Foto: Divulgação Técnicos de laboratório passaram de um recebimento de R$ 189,20 para R$ 544,63, segundo a Sesau Técnicos de laboratório passaram de um recebimento de R$ 189,20 para R$ 544,63, segundo a Sesau

Os sindicatos que representam os servidores da Saúde no Estado do Tocantins repudiaram por meio de nota à imprensa, o anúncio feito pela Secretaria de Estado da Saúde (SESAU) perante o Conselho Estadual da Saúde de que irá alterar a forma de concessão da indenização por insalubridade aos profissionais da saúde.

As entidades manifestam-se contrárias à decisão do governo estadual e afirmam que isto coloca no “bolso do servidor mais uma conta da má gestão dos recursos destinados à Saúde".

Segundo a nota dos sindicatos, o adicional de insalubridade está garantido no Plano de Cargos e Salários, fixado em lei, há mais de duas décadas, “e não são os valores, ínfimos, pagos a título de retribuição ao profissional que se expõe às doenças diariamente no trabalho que vai resolver o problema da Saúde, mas somente a correta e adequada gerência dos recursos humanos e financeiros da pasta”, informa.
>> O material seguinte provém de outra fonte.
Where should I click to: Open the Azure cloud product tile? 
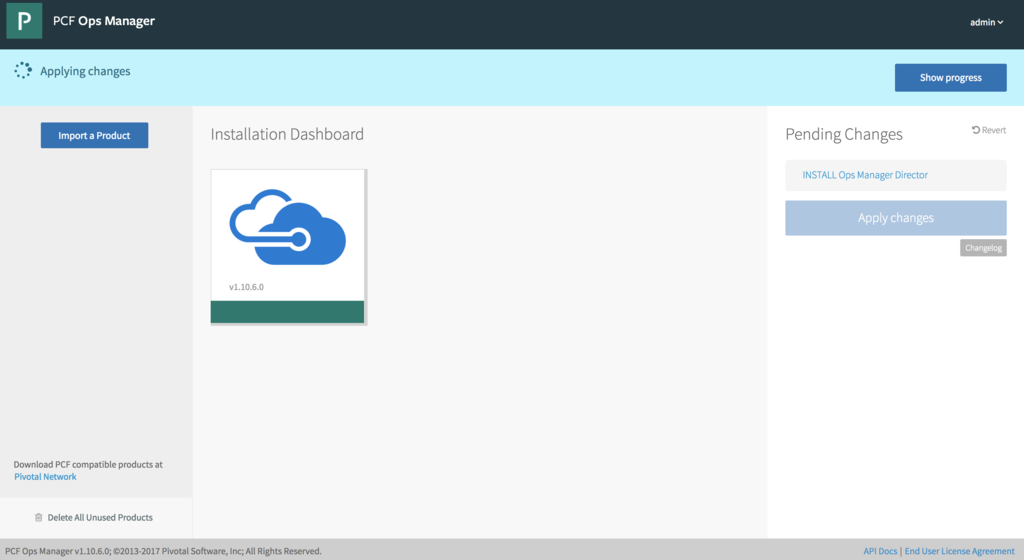(288, 234)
As entidades ainda informam que irão lutar para a manutenção do direito dos trabalhadores da Saúde tocantinense na forma atual de concessão, por se tratar, segundo as entidades, de direito constitucional previsto no Art. 7, inciso XXIII da Constituição Federal, que considera insalubres as atividades que, por natureza, condições ou métodos de trabalho, exponham os trabalhadores a agentes nocivos à saúde, acima dos limites de tolerância fixados em razão da natureza ou da intensidade do agente ou do tempo de exposição aos seus efeitos.
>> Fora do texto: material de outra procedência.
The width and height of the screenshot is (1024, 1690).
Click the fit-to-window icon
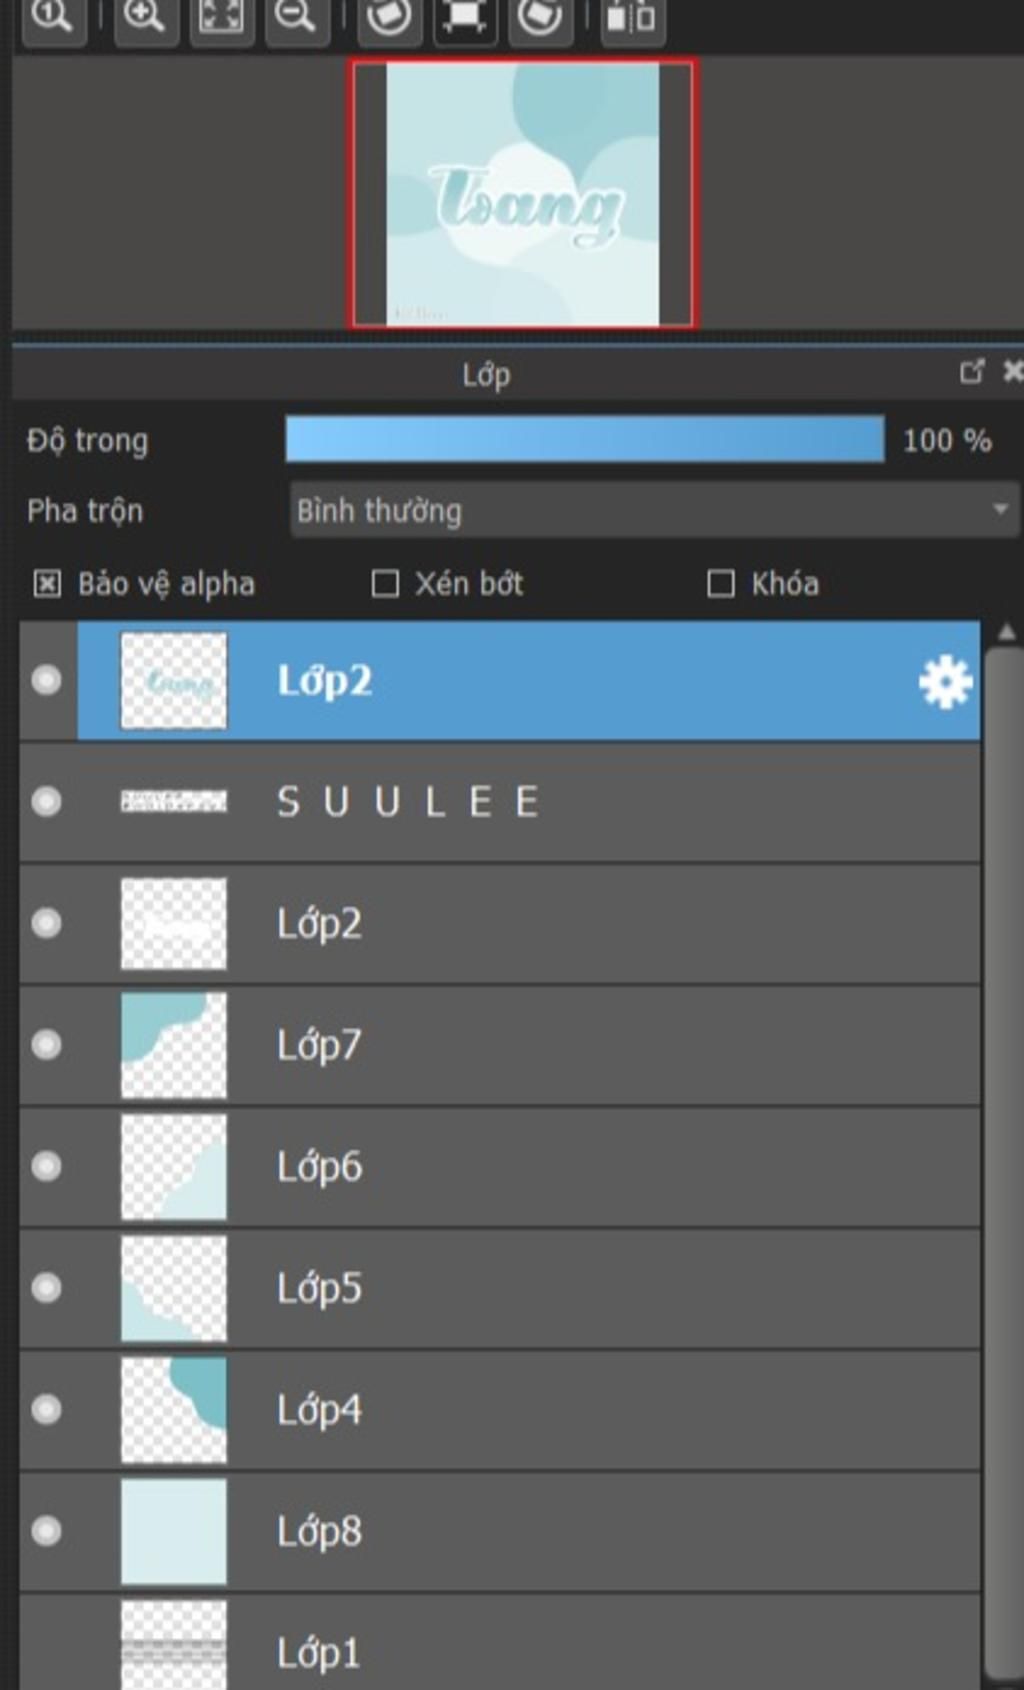click(x=221, y=16)
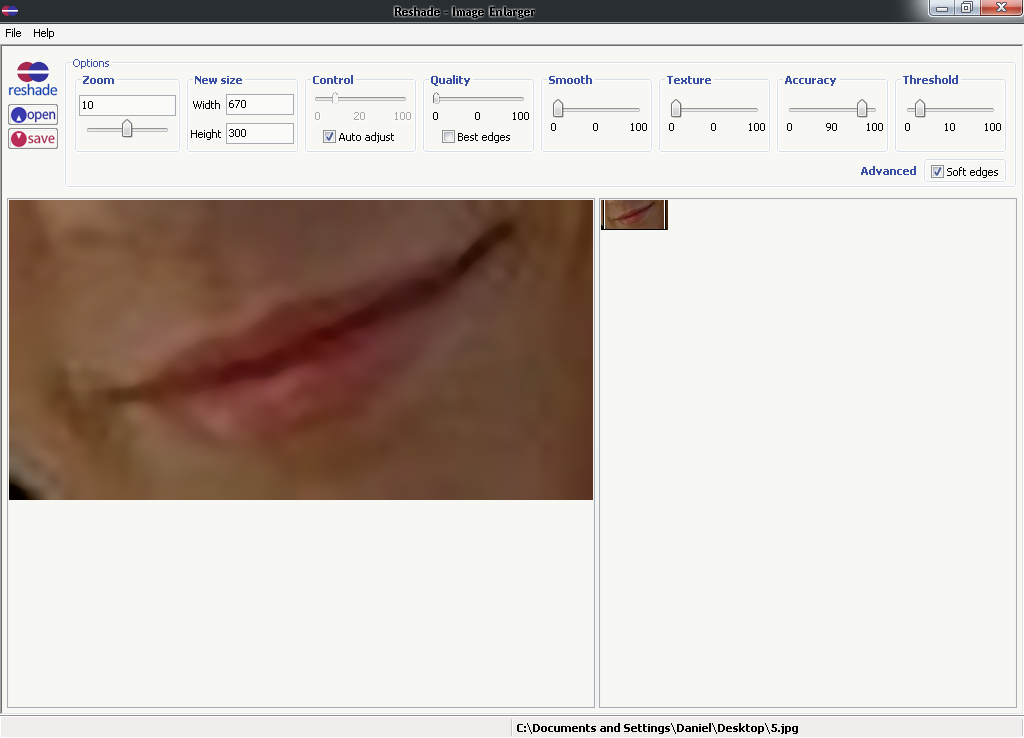Click the app icon in title bar
The height and width of the screenshot is (738, 1024).
pyautogui.click(x=10, y=10)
Os sindicatos que manifestaram-se foram: Sindicato dos Médicos (SIMED-TO), Sindicato dos Trabalhadores em Saúde (Sintras), Sindicato dos Farmacêuticos (Sindifato), Sindicato dos Enfermeiros (Seto), Sindicato dos Profissionais de Enfermagem (SEET), Sindicato dos Cirurgiões Dentistas (Sindiceto).

Sesau  

A Sesau informou ao Conexão Tocantins que, tendo em vista a necessidade de adequação à realidade econômica atual dos custos com a saúde pública no País, a Secretaria deu início no último mês de agosto a uma série de assembleias em todos os hospitais estaduais demonstrando a real situação de cada unidade, seus custos e debatendo com os dirigentes e servidores as possibilidades de melhorias e otimização dos recursos.

Segundo a Sesau, um dos assuntos debatidos nestas reuniões foi o modo de pagamento da indenização por insalubridade e seu impacto sobre os servidores que trabalham em locais insalubres, mas não recebem esta indenização.
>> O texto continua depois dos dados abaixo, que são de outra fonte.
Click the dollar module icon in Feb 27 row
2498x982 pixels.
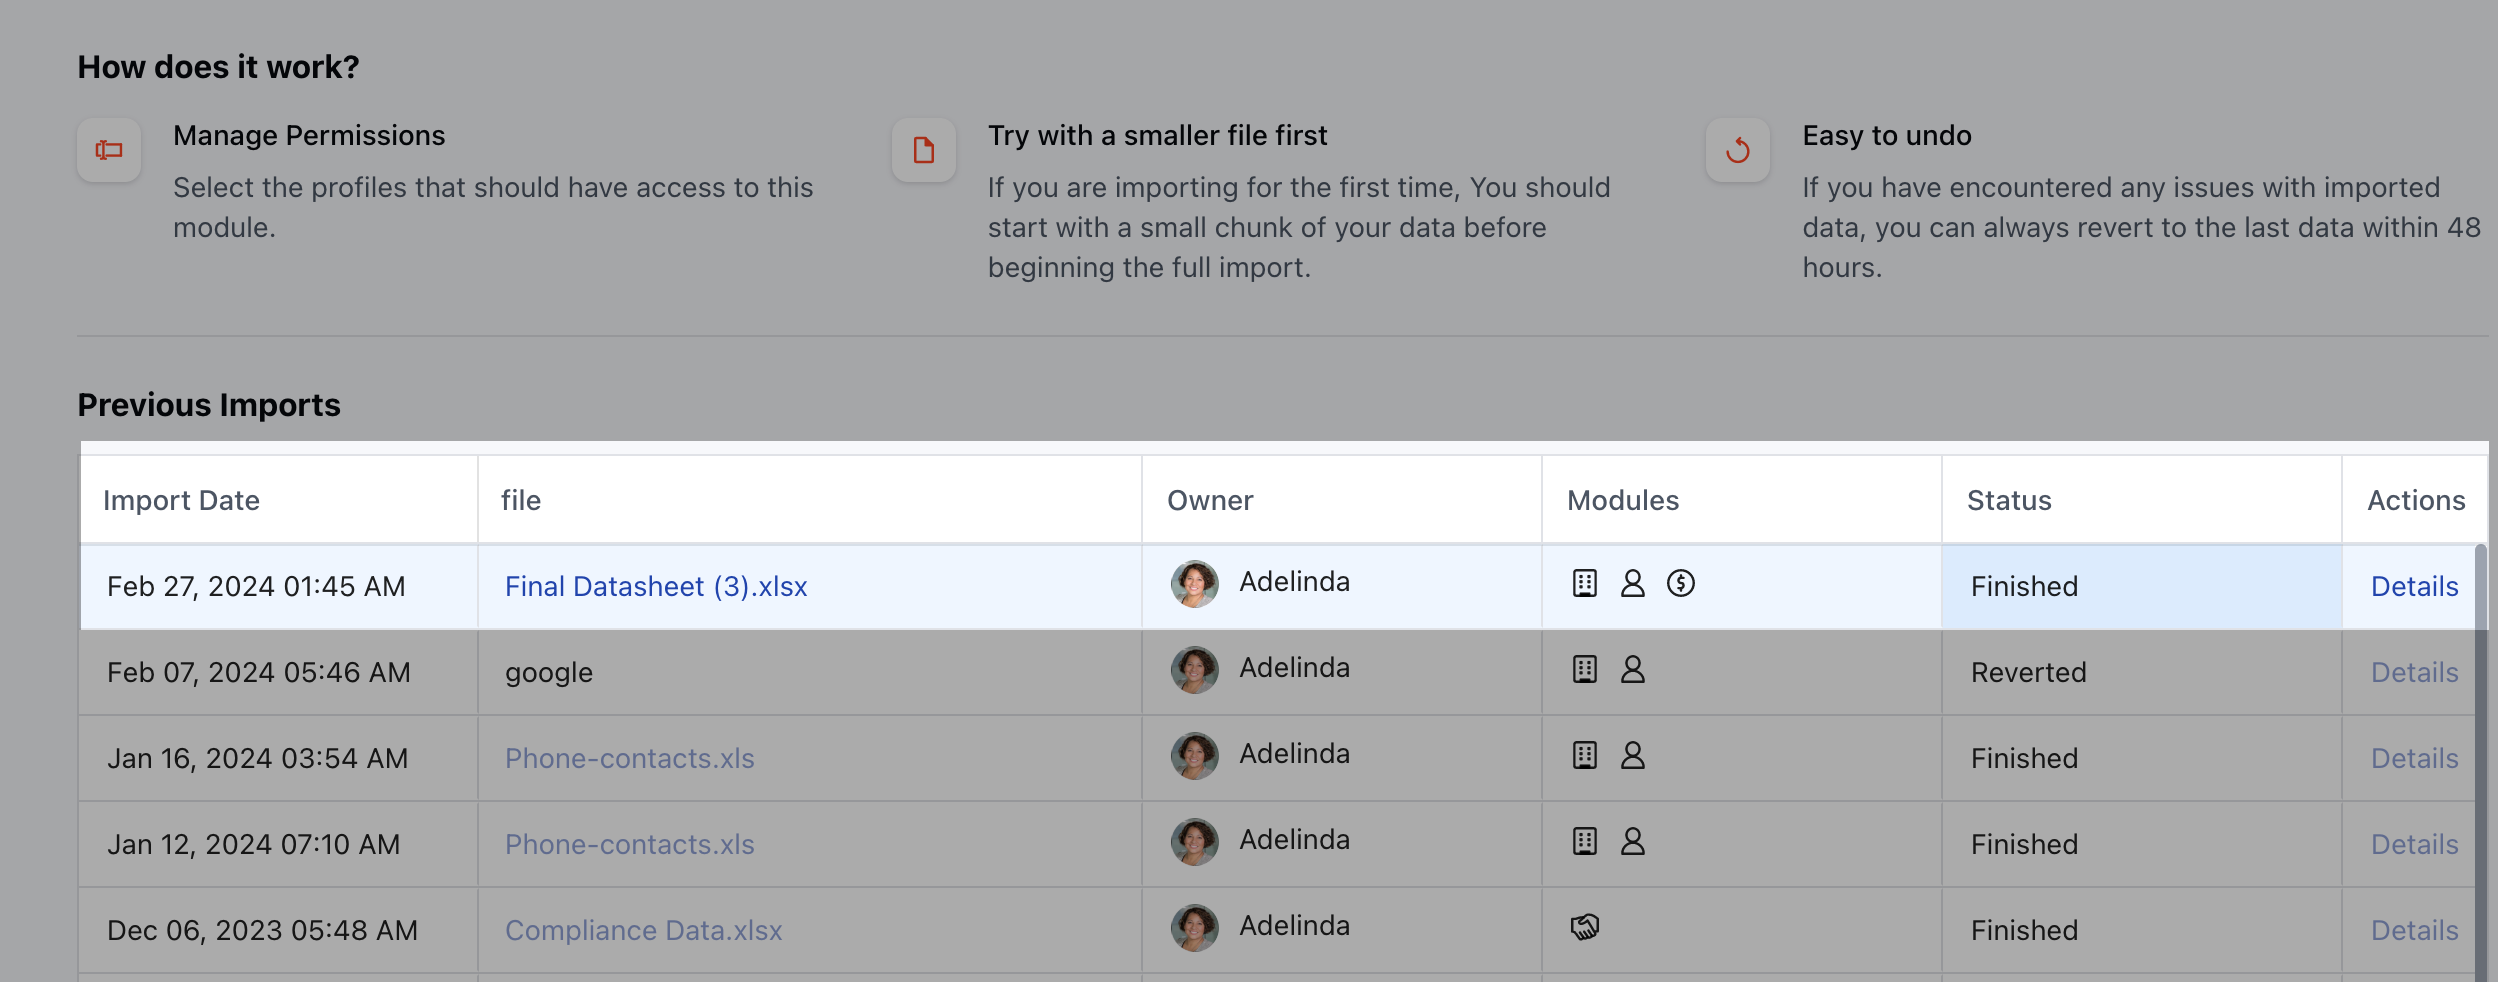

A Sesau informa que os últimos valores pagos de acordo com a primeira versão da Lei, no ano de 2005, foram de R$ 72,40 – R$ 144,80 - R$ 289,60 (para o grau mínimo, médio e máximo de insalubridade, respectivamente) para os servidores.

Com a nova Lei de 2012, os valores tiveram aumento acentuado e um cirurgião-dentista, por exemplo, que recebia R$ 289,60 passou a receber pelo grau máximo, R$ 2.516,40.

Já as categorias de instrumentador cirúrgico, técnico em enfermagem, técnico de imobilização ortopédica, técnico de laboratório, técnico em radiologia e técnico de saúde, por exemplo, passaram de um recebimento de R$ 189,20 para R$ 544,63 no grau máximo de insalubridade.